Frankreich: Mit Verhüllungs-Verbot schielt ein Minister aufs Präsidentenamt

Frankreich: Mit Verhüllungs-Verbot schielt ein Minister aufs Präsidentenamt
Mit seiner Ankündigung eines Verhüllungs-Verbotes macht der erst 34-jährige Erziehungsminister von sich reden – wohl auch schon mit Blick auf die Präsidentschaftswahl

Frisch im Amt, machen Erziehungsminister in Frankreich gerne effektvolle Ankündigungen, um ihre eigene Vision von der Zukunft der Schule zu präsentieren. Das ist bei Gabriel Attal nicht anders, oder vielmehr: Es ist mehr denn je so.

Jüngster Politiker

Bei der jüngsten Regierungsumbildung im Juli stieg der 34-jährige bisherige Budgetminister zum Chef des Erziehungsressorts auf, als jüngster Politiker der Fünften Republik in diesem schwierigen Amt.

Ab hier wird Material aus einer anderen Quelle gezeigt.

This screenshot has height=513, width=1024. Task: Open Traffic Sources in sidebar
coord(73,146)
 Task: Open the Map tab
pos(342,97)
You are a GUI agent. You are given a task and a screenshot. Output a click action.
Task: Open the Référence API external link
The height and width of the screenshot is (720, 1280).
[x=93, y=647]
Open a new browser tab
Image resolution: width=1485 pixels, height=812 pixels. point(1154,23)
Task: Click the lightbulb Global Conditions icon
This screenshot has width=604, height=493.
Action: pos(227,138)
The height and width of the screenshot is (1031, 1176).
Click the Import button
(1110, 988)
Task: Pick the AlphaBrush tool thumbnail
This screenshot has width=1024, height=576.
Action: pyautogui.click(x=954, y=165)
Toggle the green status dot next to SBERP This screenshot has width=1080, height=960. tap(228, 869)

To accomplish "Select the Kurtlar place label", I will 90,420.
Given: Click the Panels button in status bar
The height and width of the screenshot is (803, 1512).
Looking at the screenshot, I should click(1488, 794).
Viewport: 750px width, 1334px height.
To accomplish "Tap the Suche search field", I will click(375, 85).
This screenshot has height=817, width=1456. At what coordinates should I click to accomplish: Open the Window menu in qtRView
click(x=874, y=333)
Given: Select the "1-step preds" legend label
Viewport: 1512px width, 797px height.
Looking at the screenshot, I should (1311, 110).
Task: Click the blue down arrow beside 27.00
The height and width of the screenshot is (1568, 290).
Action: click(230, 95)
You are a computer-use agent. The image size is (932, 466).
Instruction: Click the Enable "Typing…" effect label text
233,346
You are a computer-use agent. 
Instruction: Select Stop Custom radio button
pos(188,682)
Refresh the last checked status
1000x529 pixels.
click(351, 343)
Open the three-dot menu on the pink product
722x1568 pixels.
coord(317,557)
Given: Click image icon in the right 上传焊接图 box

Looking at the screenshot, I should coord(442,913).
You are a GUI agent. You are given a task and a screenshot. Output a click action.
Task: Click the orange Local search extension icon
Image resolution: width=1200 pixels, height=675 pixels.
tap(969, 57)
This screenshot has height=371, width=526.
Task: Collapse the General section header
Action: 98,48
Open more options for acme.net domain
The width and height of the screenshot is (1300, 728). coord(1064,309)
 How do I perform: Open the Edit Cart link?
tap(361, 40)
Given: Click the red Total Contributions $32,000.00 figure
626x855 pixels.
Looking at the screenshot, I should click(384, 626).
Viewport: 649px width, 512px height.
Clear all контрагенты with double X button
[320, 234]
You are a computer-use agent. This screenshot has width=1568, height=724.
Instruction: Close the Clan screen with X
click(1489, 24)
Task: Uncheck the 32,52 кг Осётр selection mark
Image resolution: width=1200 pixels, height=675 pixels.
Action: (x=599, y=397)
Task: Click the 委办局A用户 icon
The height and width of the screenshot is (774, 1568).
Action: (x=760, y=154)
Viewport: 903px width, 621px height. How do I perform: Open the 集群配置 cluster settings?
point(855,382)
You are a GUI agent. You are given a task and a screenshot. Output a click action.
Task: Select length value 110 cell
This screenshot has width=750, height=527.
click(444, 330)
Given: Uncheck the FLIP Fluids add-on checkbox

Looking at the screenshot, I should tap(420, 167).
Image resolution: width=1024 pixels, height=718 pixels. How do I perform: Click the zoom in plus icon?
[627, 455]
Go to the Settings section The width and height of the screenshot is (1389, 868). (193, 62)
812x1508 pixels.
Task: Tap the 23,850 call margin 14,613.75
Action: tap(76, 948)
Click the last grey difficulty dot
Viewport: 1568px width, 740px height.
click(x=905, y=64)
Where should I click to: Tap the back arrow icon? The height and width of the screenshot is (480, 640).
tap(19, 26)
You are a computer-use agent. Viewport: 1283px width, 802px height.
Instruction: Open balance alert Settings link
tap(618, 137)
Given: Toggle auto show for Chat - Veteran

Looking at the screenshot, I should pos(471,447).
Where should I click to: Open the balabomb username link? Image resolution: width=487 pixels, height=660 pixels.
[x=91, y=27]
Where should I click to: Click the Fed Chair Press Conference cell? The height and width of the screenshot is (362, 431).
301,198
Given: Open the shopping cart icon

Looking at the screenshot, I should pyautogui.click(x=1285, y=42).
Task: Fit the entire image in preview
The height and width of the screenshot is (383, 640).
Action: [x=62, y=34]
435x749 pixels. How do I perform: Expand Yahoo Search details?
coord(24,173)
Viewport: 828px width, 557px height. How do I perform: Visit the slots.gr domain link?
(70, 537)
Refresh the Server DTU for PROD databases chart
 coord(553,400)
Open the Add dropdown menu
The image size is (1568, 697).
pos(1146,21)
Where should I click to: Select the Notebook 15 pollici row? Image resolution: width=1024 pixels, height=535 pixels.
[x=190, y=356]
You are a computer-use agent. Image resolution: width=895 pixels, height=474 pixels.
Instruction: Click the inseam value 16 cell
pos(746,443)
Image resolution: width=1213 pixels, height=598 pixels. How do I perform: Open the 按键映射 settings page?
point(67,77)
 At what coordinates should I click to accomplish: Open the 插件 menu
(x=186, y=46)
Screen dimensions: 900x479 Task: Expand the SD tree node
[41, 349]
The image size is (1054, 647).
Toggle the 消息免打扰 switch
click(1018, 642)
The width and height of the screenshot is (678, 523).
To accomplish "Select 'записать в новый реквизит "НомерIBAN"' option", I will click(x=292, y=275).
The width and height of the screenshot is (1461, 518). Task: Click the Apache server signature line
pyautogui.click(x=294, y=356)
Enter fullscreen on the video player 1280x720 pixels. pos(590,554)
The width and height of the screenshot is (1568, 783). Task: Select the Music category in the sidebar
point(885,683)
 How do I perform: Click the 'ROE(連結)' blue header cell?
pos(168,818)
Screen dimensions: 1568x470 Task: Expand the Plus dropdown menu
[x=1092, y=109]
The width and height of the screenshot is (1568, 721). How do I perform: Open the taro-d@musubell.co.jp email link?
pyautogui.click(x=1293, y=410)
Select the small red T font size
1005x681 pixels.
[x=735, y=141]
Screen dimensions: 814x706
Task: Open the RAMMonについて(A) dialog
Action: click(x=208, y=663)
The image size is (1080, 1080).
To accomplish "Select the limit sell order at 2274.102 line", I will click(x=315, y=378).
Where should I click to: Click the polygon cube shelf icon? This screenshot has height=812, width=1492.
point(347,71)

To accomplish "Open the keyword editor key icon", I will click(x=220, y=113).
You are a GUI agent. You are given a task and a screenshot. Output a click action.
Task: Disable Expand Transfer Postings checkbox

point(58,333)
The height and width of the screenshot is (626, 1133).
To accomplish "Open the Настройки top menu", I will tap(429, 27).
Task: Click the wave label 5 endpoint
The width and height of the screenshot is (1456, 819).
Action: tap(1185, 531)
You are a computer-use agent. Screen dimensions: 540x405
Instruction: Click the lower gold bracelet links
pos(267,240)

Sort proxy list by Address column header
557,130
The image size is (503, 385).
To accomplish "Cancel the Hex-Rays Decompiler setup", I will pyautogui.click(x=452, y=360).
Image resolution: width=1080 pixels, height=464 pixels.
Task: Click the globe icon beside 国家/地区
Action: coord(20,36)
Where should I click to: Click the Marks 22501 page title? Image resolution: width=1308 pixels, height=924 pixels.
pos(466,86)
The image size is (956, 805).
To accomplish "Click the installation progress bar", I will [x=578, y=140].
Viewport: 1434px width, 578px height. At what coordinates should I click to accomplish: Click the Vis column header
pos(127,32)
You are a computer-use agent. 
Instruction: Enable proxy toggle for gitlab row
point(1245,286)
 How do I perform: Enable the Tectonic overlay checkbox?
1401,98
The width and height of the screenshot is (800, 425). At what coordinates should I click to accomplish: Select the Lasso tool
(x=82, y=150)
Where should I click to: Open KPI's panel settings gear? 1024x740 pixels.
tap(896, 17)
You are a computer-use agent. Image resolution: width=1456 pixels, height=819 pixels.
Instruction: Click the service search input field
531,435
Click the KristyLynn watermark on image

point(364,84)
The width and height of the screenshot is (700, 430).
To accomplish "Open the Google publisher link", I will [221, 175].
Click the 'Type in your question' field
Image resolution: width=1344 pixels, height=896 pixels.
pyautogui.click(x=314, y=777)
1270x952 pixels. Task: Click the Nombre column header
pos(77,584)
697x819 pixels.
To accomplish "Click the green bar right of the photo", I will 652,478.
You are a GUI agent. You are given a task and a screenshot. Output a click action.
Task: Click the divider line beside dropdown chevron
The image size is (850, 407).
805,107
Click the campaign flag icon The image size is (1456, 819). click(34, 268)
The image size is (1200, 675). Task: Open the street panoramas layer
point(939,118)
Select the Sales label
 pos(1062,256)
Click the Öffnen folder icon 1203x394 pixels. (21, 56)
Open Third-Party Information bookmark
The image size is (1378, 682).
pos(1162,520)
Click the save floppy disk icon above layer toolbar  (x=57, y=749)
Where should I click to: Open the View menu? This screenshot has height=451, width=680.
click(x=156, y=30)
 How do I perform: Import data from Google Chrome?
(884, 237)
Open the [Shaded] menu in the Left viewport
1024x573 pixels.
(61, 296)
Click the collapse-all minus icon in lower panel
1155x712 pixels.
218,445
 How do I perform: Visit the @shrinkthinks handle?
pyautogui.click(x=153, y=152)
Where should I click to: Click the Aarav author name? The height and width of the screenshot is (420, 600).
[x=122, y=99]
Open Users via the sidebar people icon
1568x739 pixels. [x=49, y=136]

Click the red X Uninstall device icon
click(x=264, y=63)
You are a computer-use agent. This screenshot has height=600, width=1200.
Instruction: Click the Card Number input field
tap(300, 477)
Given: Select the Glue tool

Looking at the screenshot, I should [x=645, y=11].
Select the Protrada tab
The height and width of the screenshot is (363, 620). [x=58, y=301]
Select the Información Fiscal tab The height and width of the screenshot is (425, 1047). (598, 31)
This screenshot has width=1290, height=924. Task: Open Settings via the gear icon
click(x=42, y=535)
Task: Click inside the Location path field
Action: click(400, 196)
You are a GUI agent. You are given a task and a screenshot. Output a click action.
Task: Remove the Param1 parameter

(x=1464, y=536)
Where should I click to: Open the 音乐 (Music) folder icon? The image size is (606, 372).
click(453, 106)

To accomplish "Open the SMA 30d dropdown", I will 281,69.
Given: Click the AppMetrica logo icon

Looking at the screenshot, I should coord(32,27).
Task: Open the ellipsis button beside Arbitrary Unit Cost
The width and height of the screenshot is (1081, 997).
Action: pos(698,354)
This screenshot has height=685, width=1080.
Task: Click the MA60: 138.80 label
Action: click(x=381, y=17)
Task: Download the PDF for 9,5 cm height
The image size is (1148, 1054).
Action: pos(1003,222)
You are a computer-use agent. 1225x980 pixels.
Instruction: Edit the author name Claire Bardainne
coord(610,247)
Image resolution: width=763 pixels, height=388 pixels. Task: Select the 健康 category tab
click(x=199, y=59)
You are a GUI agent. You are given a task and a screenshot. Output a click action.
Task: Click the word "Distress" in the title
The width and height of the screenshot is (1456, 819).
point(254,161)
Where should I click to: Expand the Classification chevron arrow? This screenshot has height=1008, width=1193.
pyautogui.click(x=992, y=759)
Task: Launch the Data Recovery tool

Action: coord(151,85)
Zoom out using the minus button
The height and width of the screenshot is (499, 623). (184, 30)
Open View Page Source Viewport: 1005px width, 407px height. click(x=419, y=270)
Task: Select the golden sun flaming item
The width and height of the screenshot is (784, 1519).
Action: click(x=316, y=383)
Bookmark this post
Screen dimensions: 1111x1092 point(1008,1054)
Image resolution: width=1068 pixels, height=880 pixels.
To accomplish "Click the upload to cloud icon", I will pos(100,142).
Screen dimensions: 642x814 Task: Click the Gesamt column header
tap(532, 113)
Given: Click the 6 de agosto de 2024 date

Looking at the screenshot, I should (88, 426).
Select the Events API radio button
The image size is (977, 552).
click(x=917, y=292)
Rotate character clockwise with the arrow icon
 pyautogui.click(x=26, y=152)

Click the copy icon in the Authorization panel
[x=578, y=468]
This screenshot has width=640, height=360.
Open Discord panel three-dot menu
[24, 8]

Frankreich: Mit Verhüllungs-Verbot schielt ein Minister aufs Präsidentenamt

Erziehungsminister Attal

Dort legte er einen spektakulären Start hin, indem er am Sonntagabend bei einem Fernsehinterview ankündigte, das Tragen von Abayas in den französischen Schulen zu verbieten. Seitdem debattiert das Land über die langen, weiten Übergewänder, die muslimische Frauen im arabischen Raum, aber zunehmend auch französische Teenager tragen.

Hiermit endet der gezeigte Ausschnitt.